Work required:
Please report how many lines of the records below contain the string "location". Give only the number.

Pixel coordinate grounding records:
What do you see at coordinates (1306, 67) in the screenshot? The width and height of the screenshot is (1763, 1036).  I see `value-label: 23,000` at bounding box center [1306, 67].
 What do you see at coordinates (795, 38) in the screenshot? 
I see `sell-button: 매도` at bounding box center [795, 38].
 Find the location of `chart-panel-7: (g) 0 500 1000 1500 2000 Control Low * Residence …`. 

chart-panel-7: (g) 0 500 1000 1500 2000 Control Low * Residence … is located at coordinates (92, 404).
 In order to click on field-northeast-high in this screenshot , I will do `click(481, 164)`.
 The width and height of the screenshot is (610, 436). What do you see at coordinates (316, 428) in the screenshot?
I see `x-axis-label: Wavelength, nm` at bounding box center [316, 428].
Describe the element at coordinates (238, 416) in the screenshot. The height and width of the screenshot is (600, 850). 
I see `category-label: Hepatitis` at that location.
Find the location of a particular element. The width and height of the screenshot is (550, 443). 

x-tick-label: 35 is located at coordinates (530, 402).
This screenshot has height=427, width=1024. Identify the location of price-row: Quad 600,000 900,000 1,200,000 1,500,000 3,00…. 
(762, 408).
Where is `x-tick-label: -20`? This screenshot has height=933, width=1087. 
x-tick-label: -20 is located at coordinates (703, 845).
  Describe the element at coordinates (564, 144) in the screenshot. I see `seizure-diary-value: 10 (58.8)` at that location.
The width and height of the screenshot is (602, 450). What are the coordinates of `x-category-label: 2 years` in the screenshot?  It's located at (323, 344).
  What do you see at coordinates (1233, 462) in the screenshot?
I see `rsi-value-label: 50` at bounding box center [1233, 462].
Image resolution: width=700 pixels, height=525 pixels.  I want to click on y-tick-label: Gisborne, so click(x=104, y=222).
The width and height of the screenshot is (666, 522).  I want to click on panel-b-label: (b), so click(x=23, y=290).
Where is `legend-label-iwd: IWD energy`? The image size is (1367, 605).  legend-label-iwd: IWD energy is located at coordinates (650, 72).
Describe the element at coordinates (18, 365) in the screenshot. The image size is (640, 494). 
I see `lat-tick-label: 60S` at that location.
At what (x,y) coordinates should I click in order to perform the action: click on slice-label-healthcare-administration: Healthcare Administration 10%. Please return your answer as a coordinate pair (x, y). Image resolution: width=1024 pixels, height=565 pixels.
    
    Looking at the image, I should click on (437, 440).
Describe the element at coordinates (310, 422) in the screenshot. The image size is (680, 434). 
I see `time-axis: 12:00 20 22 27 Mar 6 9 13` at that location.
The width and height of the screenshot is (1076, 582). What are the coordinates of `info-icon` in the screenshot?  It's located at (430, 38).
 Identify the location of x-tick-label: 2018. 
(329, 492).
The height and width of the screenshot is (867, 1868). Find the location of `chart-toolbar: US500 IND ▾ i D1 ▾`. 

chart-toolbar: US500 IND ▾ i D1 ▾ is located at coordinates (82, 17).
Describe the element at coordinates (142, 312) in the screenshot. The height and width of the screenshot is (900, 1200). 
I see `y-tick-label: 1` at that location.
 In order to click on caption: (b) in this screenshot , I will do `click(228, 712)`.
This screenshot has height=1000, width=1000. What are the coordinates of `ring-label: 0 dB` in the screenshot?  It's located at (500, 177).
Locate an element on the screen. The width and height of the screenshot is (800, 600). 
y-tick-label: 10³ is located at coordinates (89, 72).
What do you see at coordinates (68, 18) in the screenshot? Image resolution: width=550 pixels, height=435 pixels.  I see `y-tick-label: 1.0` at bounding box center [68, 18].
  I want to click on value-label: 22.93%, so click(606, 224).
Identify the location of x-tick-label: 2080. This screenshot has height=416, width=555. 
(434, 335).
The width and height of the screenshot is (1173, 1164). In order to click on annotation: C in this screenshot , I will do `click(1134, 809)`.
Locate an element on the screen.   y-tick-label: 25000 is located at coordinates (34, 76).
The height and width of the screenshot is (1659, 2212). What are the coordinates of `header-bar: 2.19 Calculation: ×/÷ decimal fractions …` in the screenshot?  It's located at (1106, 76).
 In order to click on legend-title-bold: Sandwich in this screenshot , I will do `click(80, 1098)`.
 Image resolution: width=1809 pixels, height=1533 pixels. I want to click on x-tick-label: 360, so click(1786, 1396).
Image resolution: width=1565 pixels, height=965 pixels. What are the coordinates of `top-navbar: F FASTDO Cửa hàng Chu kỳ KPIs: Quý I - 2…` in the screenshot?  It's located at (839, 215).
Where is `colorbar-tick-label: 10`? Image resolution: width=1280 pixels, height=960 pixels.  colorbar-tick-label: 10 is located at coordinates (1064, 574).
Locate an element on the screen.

Answer space:
11